The Fisher Method (probably the most common way to optimize a Naive Bayes classifier.) To me,
i think of Fisher as normalizing (more correctly, standardizing) the input probabilities An NBC uses the feature probabilities to construct a 'whole-document' probability. The Fisher Method calculates the probability of a category for each feature of the document then combines these feature probabilities and compares that combined probability with the probability of a random set of features.

I would suggest using a SGDClassifier as in this and tune it in terms of regularization strength.
Also try to tune the formula in TFIDF you're using by tuning the parameters of TFIFVectorizer.
I usually see that for text classification problems SVM or Logistic Regressioin when trained one-versus-all outperforms NB. As you can see in this nice article by Stanford people for longer documents SVM outperforms NB. The code for the paper which uses a combination of SVM and NB (NBSVM) is here.
Second, tune your TFIDF formula (e.g. sublinear tf, smooth_idf).
Normalize your samples with l2 or l1 normalization (default in Tfidfvectorization) because it compensates for different document lengths.
Multilayer Perceptron, usually gets better results than NB or SVM because of the non-linearity introduced which is inherent to many text classification problems. I have implemented a highly parallel one using Theano/Lasagne which is easy to use and downloadable here.
Try to tune your l1/l2/elasticnet regularization. It makes a huge difference in SGDClassifier/SVM/Logistic Regression.
Try to use n-grams which is configurable in tfidfvectorizer.
If your documents have structure (e.g. have titles) consider using different features for different parts. For example add title_word1 to your document if word1 happens in the title of the document.
Consider using the length of the document as a feature (e.g. number of words or characters).
Consider using meta information about the document (e.g. time of creation, author name, url of the document, etc.).
Recently Facebook published their FastText classification code which performs very well across many tasks, be sure to try it.
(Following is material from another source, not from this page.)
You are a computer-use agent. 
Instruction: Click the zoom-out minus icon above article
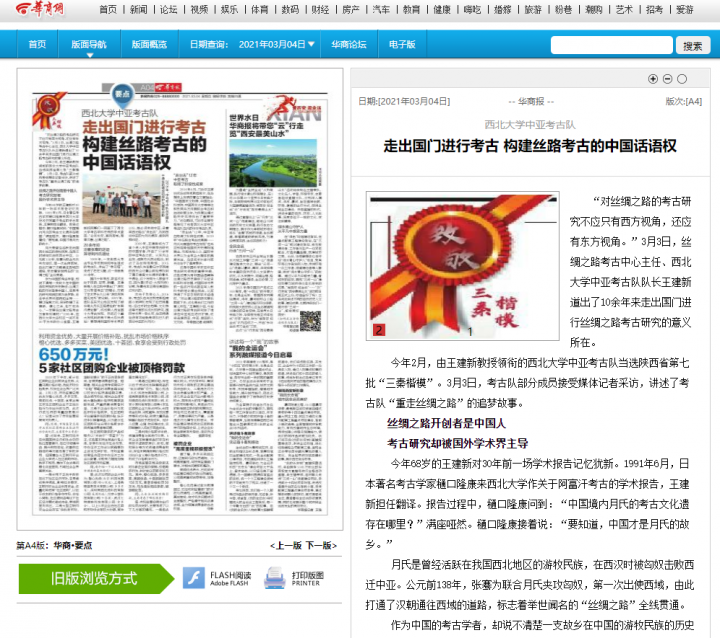667,79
Using Laplacian Correction along with AdaBoost.
In AdaBoost, first a weight is assigned to each data tuple in the training dataset. The intial weights are set using the init_weights method, which initializes each weight to be 1/d, where d is the size of the training data set.
Then, a generate_classifiers method is called, which runs k times, creating k instances of the Naïve Bayes classifier. These classifiers are then weighted, and the test data is run on each classifier. The sum of the weighted "votes" of the classifiers constitutes the final classification.

Improves Naive Bayes classifier for general cases
Take the logarithm of your probabilities as input features
We change the probability space to log probability space since we calculate the probability by multiplying probabilities and the result will be very small. when we change to log probability features, we can tackle the under-runs problem.
Remove correlated features.
Naive Byes works based on the assumption of independence when we have a correlation between features which means one feature depends on others then our assumption will fail.
More about correlation can be found here
Work with enough data not the huge data
naive Bayes require less data than logistic regression since it only needs data to understand the probabilistic relationship of each attribute in isolation with the output variable, not the interactions.
Check zero frequency error
If the test data set has zero frequency issue, apply smoothing techniques “Laplace Correction” to predict the class of test data set.
More than this is well described in the following posts
Please refer below posts.
machinelearningmastery site post
Analyticvidhya site post

keeping the n size small also make NB to give high accuracy result. and at the core, as the n size increase its accuracy degrade,

Select features which have less correlation between them. And try using different combination of features at a time.